Lang calls this essay his literary biography saying that he has a much easier time remembering books than he does people. He writes, Some are soldiers from the cradle, some merchants, some orators; nothing but the love of books was the gift given to me by the fairies.
From an early age he was surrounded by books and those who loved to read them. He remembers “reading” Midsummer Night’s Dream as a small boy in a candlelit room where someone was playing the piano; he was sitting by the fire looking at an edition with pictures of fairies in it. The fairies seemed to come out of Shakespeare’s dream into the music and the firelight… It seemed an enchanted glimpse of Paradise.

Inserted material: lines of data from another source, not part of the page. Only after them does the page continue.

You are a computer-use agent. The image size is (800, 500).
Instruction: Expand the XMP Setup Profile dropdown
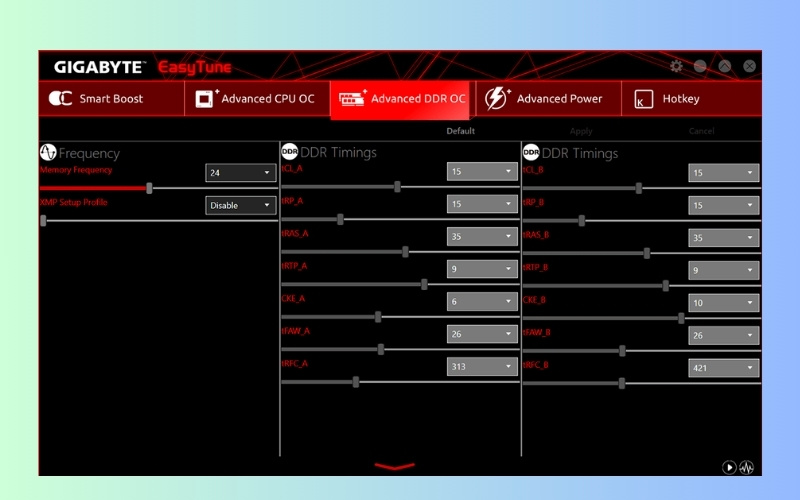point(241,205)
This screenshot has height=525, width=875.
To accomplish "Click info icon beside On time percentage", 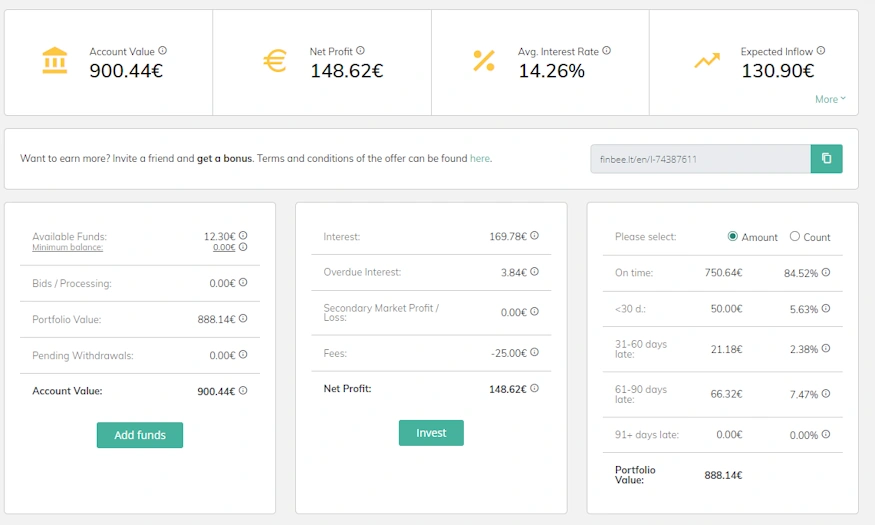I will [x=826, y=272].
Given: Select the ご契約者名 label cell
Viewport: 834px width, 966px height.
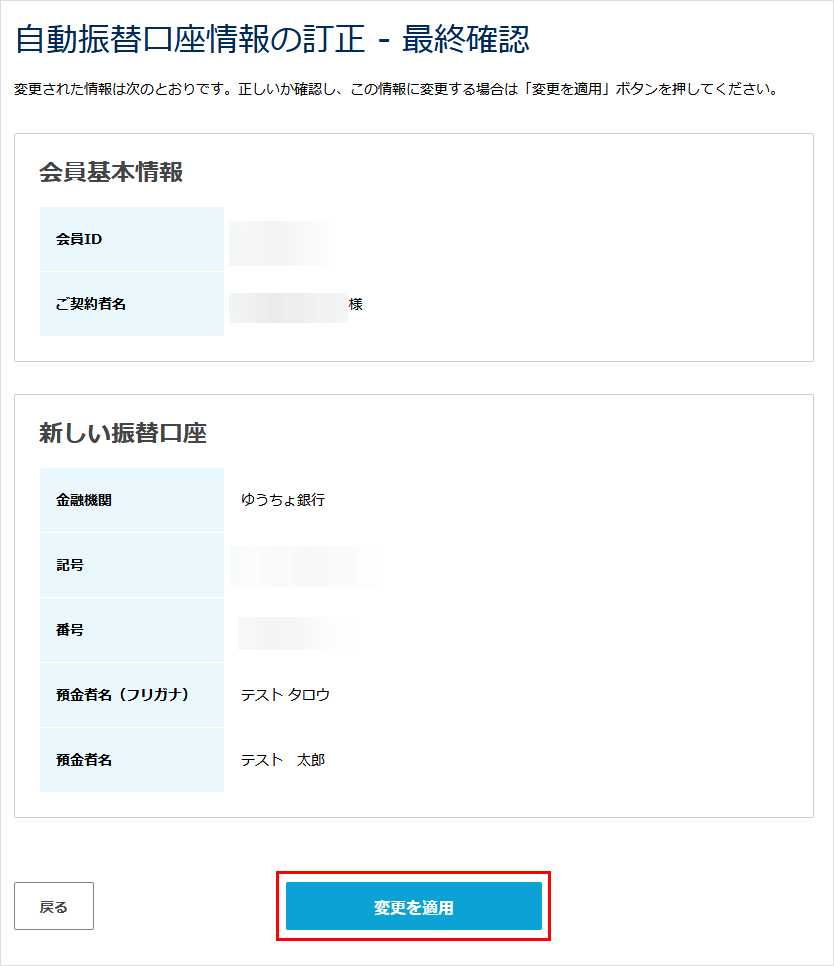Looking at the screenshot, I should tap(131, 304).
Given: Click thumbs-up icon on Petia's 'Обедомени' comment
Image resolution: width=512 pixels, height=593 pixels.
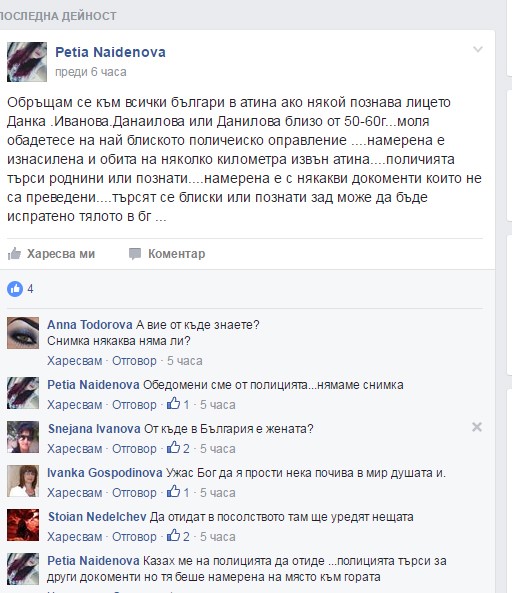Looking at the screenshot, I should 174,404.
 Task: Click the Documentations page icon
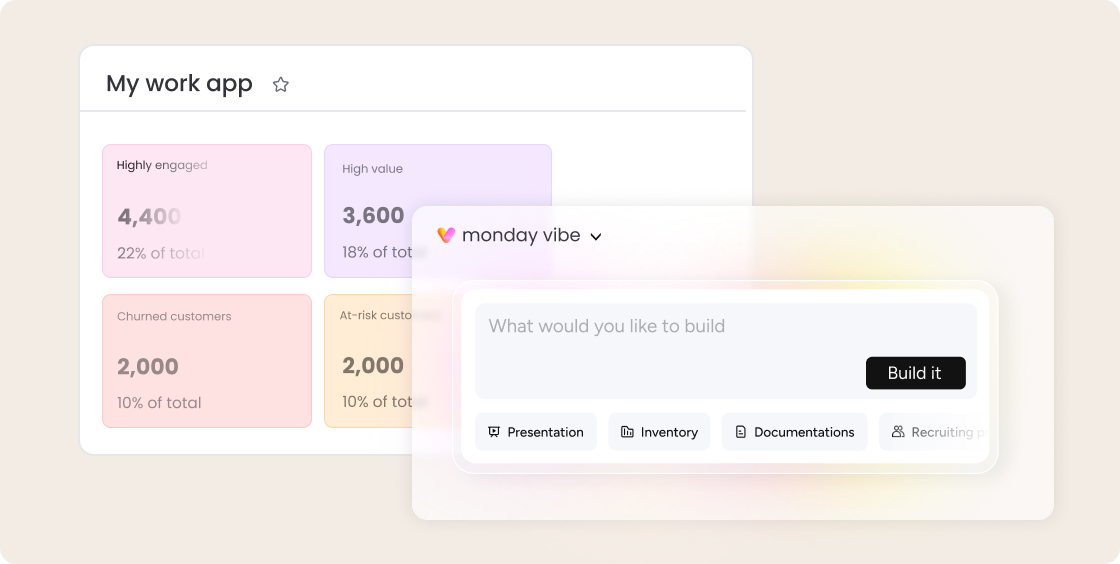click(741, 432)
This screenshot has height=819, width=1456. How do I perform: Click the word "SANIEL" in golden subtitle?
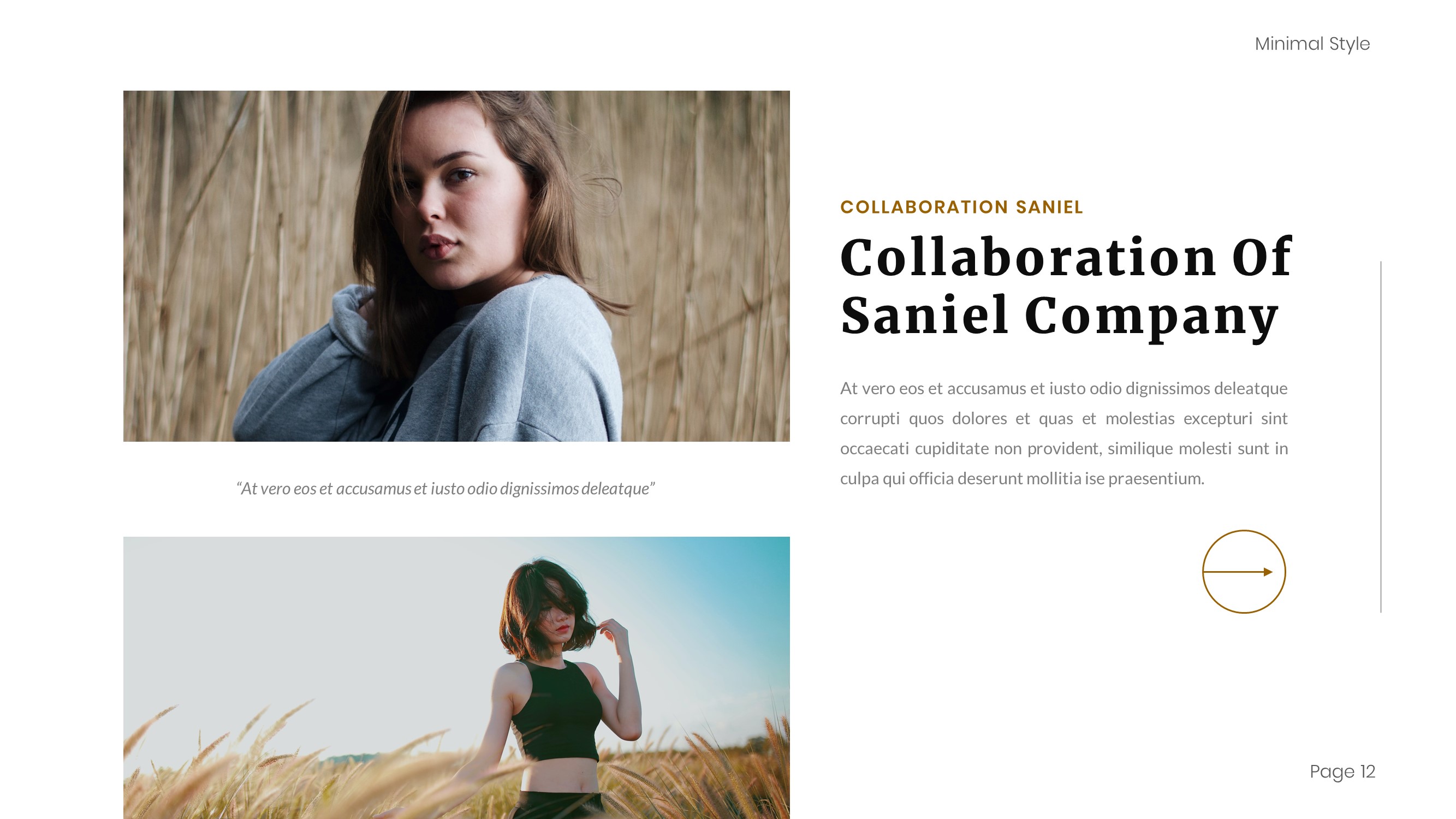point(1049,207)
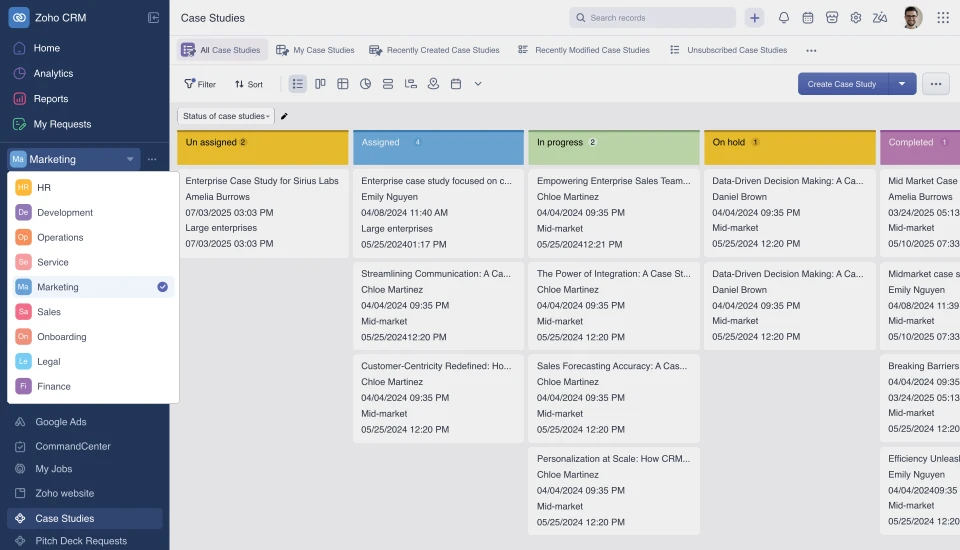960x550 pixels.
Task: Choose the Sales team in the list
Action: 93,312

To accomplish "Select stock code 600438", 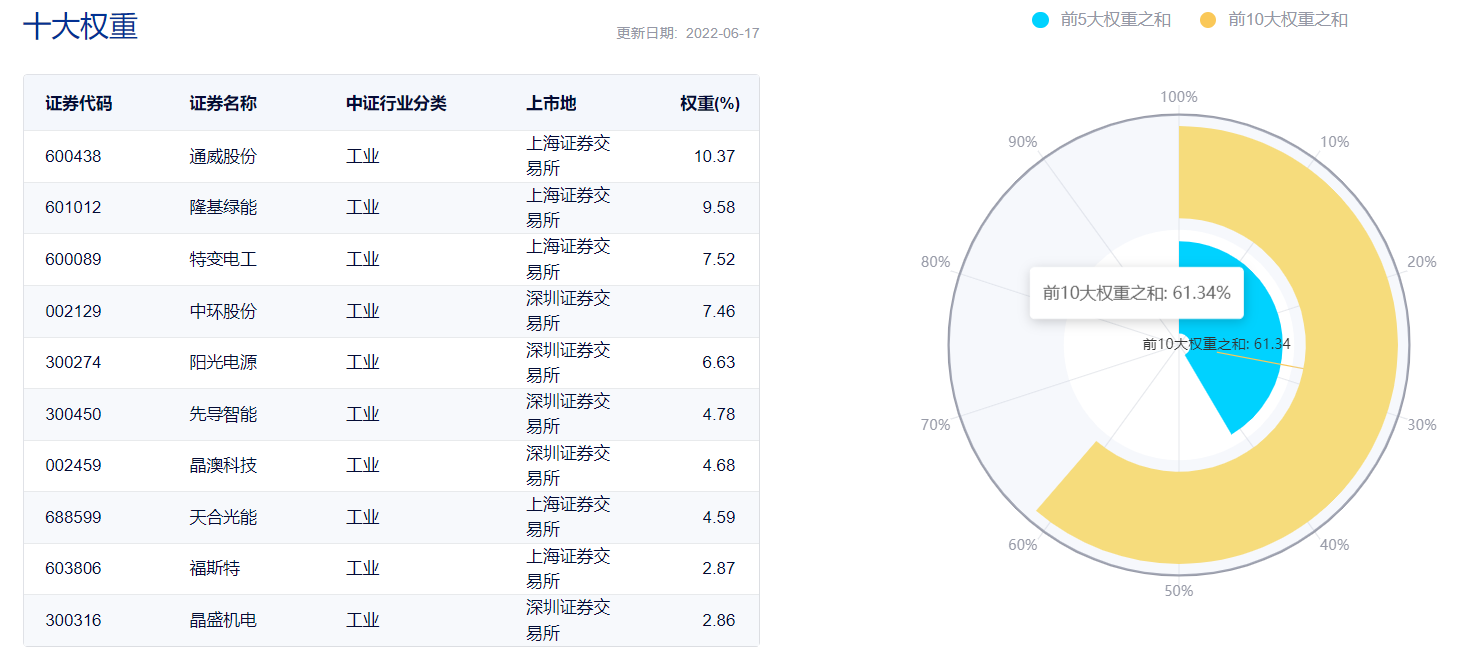I will [x=73, y=156].
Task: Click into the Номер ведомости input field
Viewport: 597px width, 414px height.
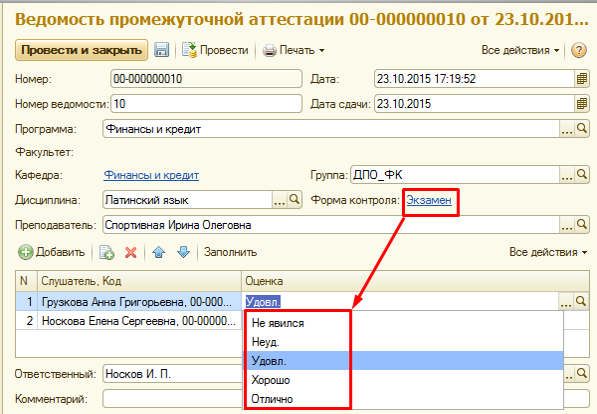Action: coord(206,104)
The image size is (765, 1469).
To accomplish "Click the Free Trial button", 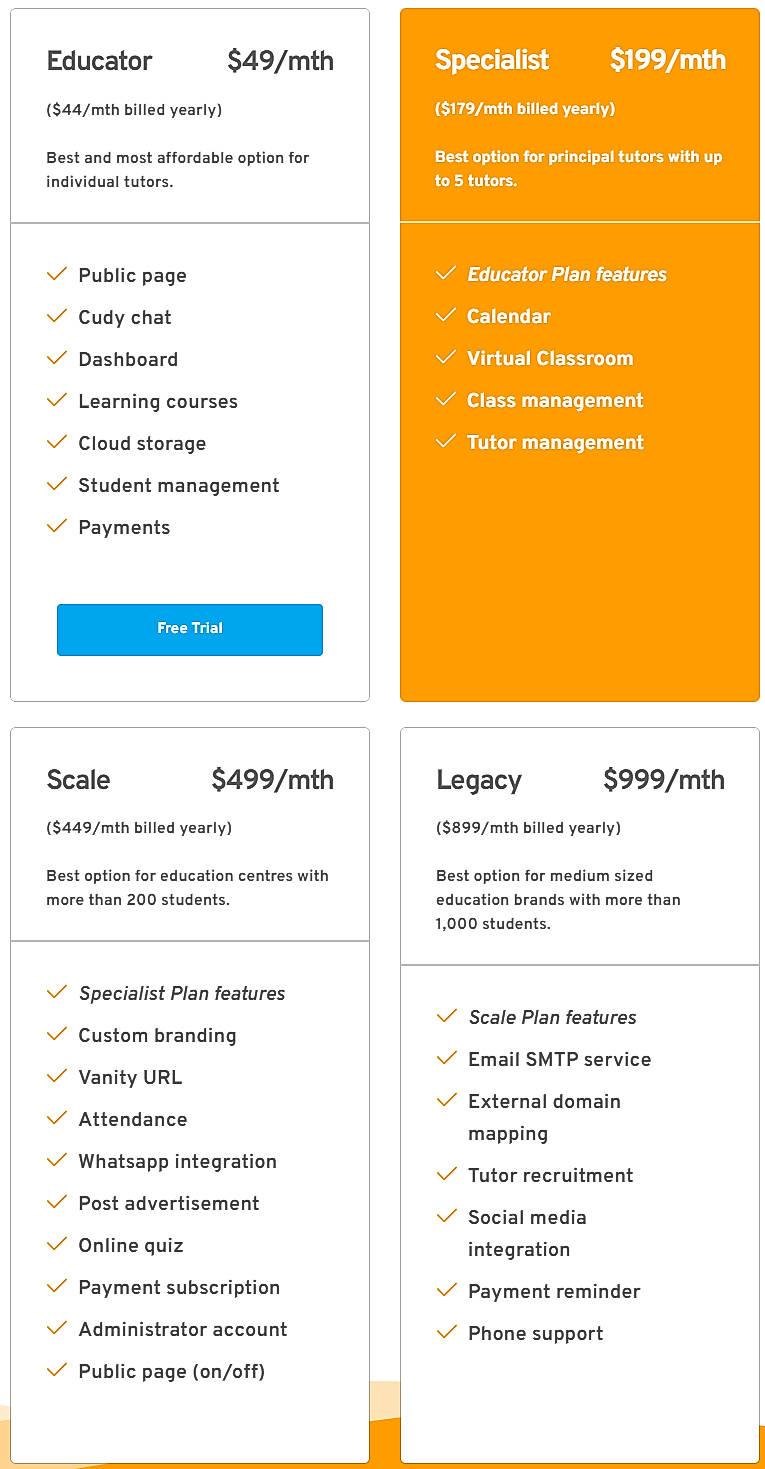I will click(x=189, y=629).

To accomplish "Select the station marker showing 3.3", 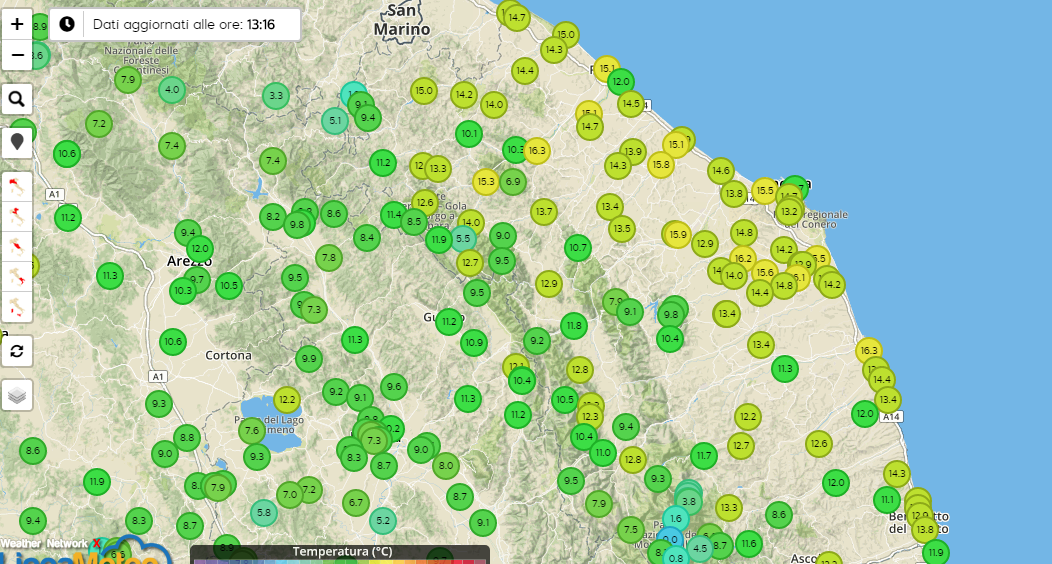I will (x=277, y=96).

At age four he began to teach himself to read by picking out the words and letters of a poem he had heard so often that he had it memorized: Elegy on the Death andBurial of Cock Robin. At age nine, he read his first novel, which was Jane Eyre. This was a creepy tale for a boy of nine, and Rochester was a mystery, St. John a bore. But the lonely girl in her despair, when something came into her room, and her days of starvation at school, and the terrible first Mrs. Rochester, were never to be forgotten.
He tells how he hated Greek until he discovered Homer. The very sound of the hexameter, that long, inimitable roll of the most various music, was enough to win the heart, even if the words were not understood. But the words proved unexpectedly easy to understand, full as they are of all nobility, all tenderness, all courage, courtesy, and romance…. After once being initiated into the mysteries of Greece by Homer, the work of Greek was no longer tedious.
He
summarizes his love of all things Greek by writing, We cannot find any wisdom
more wise than that which bids us do what men may and bear what men must. Such
are the lessons of the Greeks, of the people who tried all things, in the
morning of the world, and who still speak to us of what they tried in words
which are the sum of human gaiety and gloom, of grief and triumph, hope and
despair. The world, since their day, has but followed in the same round, which
only seems new: has only made the same experiments and failed with the same
failure, but less gallantly and less gloriously.
“AdventuresAmong Books” was written in 1872 when Lang was still a young man. Near the end
of the essay, he writes about how he became interested in folklore and
anthropology. Little did he know that his most memorable life’s work would grow
out of that interest. The first “Fairy Book” was published in 1889.